Salta

El médico agredido en Tartagal solicitó el traslado: “Mi vida no tiene un precio”

El médico Gustavo Alcázar, quien recibió una brutal agresión durante una guardia en el Hospital Juan Domingo Perón de Tartagal, aseguró que no volverá a trabajar en ese nosocomio y reclamó al Ministerio de Salud su traslado a Orán.

El violento episodio ocurrió durante la madrugada del sábado, cuando un paciente lo atacó mientras intentaba asistirlo por una herida en la mano. Según la reconstrucción de los hechos, el agresor provocó destrozos dentro de la guardia, mordió al médico, lo golpeó y posteriormente un familiar ingresó al hospital con un arma de fuego buscando al personal de salud.

Alcázar explicó que ya tomó la decisión de no regresar a prestar servicios en el hospital de Tartagal y aseguró que espera una respuesta del ministro de Salud, Federico Mangione, al pedido de traslado que presentó.

El profesional indicó que ya había advertido personalmente al ministro sobre la gravedad de la situación.

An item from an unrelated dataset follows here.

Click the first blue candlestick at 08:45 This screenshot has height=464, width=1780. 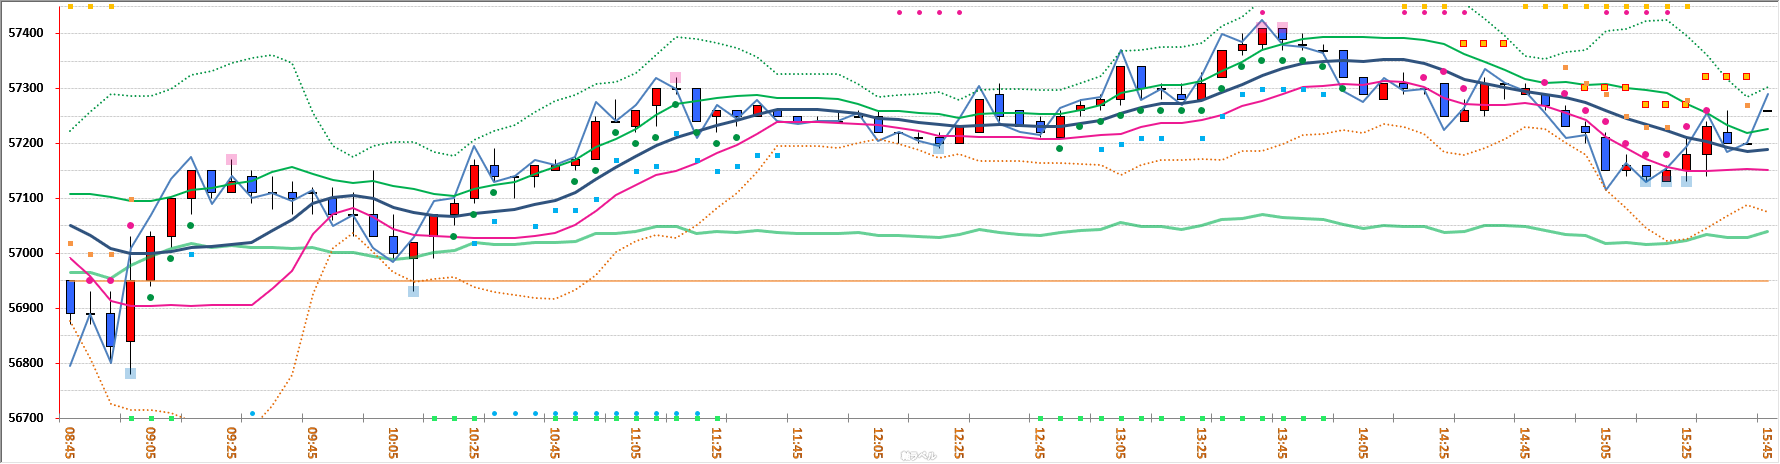[x=70, y=297]
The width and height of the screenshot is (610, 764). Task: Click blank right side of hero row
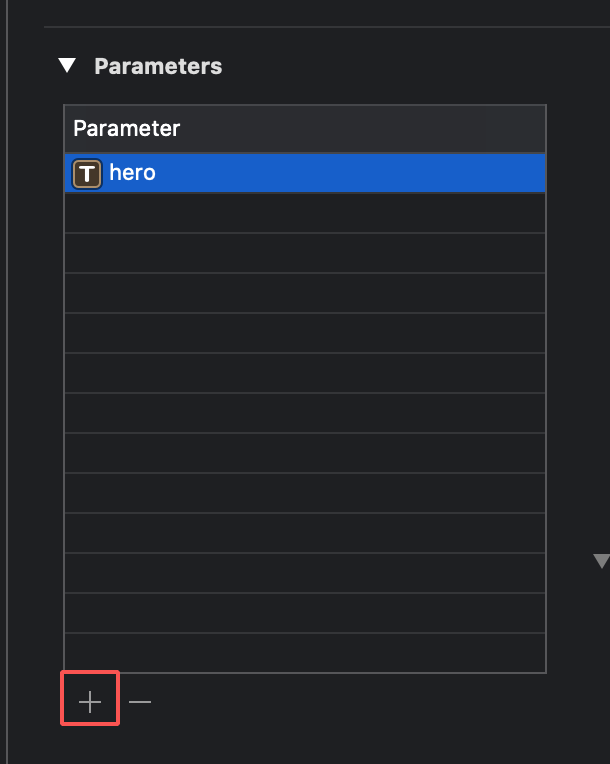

Asimismo, sostuvo que otros hospitales, como los de Cafayate, La Colonia y Orán, habían solicitado anteriormente su incorporación debido a su experiencia profesional, aunque esos pedidos no prosperaron.

Alcázar describió los momentos más críticos de la agresión y afirmó que en tres oportunidades temió por su vida.

El médico cuestionó duramente el operativo de seguridad durante el ataque y consideró que no recibió la protección necesaria, ya que dentro del nosocomio no hay seguridad.

Consultado sobre el arma de fuego que portaba uno de los familiares del agresor, explicó que la situación quedó registrada por las cámaras del hospital.

“Mi vida no tiene un precio”

Alcázar aseguró que el episodio marcó un límite en su carrera profesional dentro del Hospital Juan Domingo Perón.

El profesional también cuestionó las críticas recibidas en redes sociales luego del ataque y respondió a quienes apelaron al juramento hipocrático para exigirle permanecer en su puesto.

El gerente del hospital advirtió sobre la creciente violencia

Por su parte, el gerente del Hospital Juan Domingo Perón, Pedro Ureña, calificó el episodio como “sumamente grave” y aseguró que pudo haber terminado con consecuencias fatales para el personal sanitario.

Ureña explicó que el agresor llegó a la guardia con una herida cortante en una mano y, mientras esperaba atención, comenzó a insultar al personal de enfermería y a arrojar mobiliario contra las paredes y las puertas del shock room.

Según indicó, minutos más tarde otro familiar ingresó armado al hospital buscando al personal que había intervenido durante el incidente.

Reclaman mayor presencia policial

El gerente confirmó que este no fue un hecho aislado y recordó que recientemente otras profesionales también fueron víctimas de agresiones en la guardia.

Ante este escenario, explicó que el hospital analiza implementar nuevas medidas de seguridad para restringir el acceso a la guardia.

Finalmente, confirmó que mantuvieron una reunión con el ministro de Salud, quien se comprometió a gestionar ante el Ministerio de Seguridad un refuerzo de la presencia policial en el Hospital Juan Domingo Perón de Tartagal.